Being the only national organisation of educators in the field of engineering and technology, ISTE is represented in various technical committees and boards formed by the Central Government. The ministry of Human Resource Development, and AICTE/DoE/state governments have also involved the ISTE in many of their important programmes and activities relating to technical education.

=== Computer Society of India ===
The Computer Society of India (CSI) is the country's first and largest body of computer professionals. It was started on 6 March 1965 by a few people and has grown to be the national body representing computer professionals. It has 71 chapters across India, 418 student branches and more than 90,000 members. It is a non-profit professional meet to exchange views and information learn and share ideas.

== Cultural events ==
=== Sumshodhini ===
Sumshodhini, KITSW is a technical fest organised by the student activity centre of KITSW. It includes many technical events, and students from all over the state and country come to participate.

== Sports ==
KITS has a facility for both indoor and outdoor sports, with an area of 10 acres.

== Hostel facility ==
The institute runs a boys' and girls' hostel in the campus under the aegis of the Ekasila Education Society, which accommodates 750 students.

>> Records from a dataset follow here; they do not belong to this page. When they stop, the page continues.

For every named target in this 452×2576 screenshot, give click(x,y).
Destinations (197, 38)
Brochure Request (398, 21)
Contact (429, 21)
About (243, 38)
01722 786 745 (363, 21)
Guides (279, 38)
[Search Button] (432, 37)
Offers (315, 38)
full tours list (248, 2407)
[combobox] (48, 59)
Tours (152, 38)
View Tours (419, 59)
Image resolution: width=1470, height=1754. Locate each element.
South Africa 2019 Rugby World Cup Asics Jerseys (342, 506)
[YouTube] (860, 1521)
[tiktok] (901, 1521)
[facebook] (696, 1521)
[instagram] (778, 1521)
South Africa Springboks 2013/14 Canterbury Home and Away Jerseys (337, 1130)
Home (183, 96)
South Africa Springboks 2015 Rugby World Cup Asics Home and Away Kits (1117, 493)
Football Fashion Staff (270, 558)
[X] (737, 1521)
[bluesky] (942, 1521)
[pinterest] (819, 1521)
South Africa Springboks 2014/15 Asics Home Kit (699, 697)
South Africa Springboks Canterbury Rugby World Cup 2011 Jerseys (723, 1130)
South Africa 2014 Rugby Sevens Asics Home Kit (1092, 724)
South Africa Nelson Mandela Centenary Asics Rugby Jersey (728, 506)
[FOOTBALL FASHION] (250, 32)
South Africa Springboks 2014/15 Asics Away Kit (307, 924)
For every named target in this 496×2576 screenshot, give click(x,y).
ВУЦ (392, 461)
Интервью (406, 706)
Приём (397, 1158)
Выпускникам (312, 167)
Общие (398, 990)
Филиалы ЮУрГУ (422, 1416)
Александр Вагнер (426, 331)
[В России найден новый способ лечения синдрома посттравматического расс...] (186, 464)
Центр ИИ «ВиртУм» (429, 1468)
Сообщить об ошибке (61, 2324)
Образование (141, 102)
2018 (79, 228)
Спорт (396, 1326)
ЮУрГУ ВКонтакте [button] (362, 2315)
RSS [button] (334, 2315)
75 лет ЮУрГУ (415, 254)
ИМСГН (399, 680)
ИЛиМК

There is a separate gym/fitness centre for boys and girls. Other facilities include a well equipped indoor stadium

== Placements ==
The Institute has recorded campus placements consistently for the past several years in all the branches of specialization.

==Notable alumni==
- Prashanth R Vihari, music director known for composing music to films such as Chi La Sow, Anthariksham 9000 KMPH, Doorasani and The Girlfriend.
- Ash Ashutosh, CEO of Pincone IT company and former CEO and Founder of Actifio (now acquired by Google).
- V. Ramgopal Rao, Director of Indian Institute of Technology, Delhi.
- Maddi Upendra Reddy, Program Developer of Samsung Bixby, Bengaluru.
- J S Rajender Kumar, CRM, BI Global delivery manager, Sutton, UK.
- Jyosthana Palwani, Senior Manager at Sears Holdings Corporation, Greater Chicago Area, US.
- Vinay Lakkakula, Operations Lead at General Motors, Greater Detroit Area, US.
- Dr P. Srinivas, Professor in Electrical Engineering and joint director of Evaluation in Osmania University, Hyderabad.
- Ravikiran Ghattu, Software Team Leader at Huf North America, Greater Detroit Area, US.
- S. Krishna Chaitanya, IAS (2013), Rank 143, CEO of district Panchayath, Shadal, Madhya Pradesh.
- P. Prem Reddy, Senior Manager, NTPC Ramagundam, Telangana.
- M.Kiran Kumar, Power Network Studies Engineer, Abu Dhabi Transmission & Despatch Company, United Arab Emirates.
- Calatur Sushanto, HR manager, Mobile Iron Pvt Ltd, Bengaluru,
- G. Soumya Rupa, R&D manager at Broadcom corporation in California, US.
- B. Ranjith, Indian police service (2016), Telangana Cadre, UPSC Rank 555.
- G. Balajose, Lead Technology Engineer, GE energy, Hyderabad.
- V. Praneeth, Senior Software Engineer in Cisco Systems, California, US.
- Ch. Rupesh, Indian police service (2016), Telangana Cadre, UPSC Rank 527.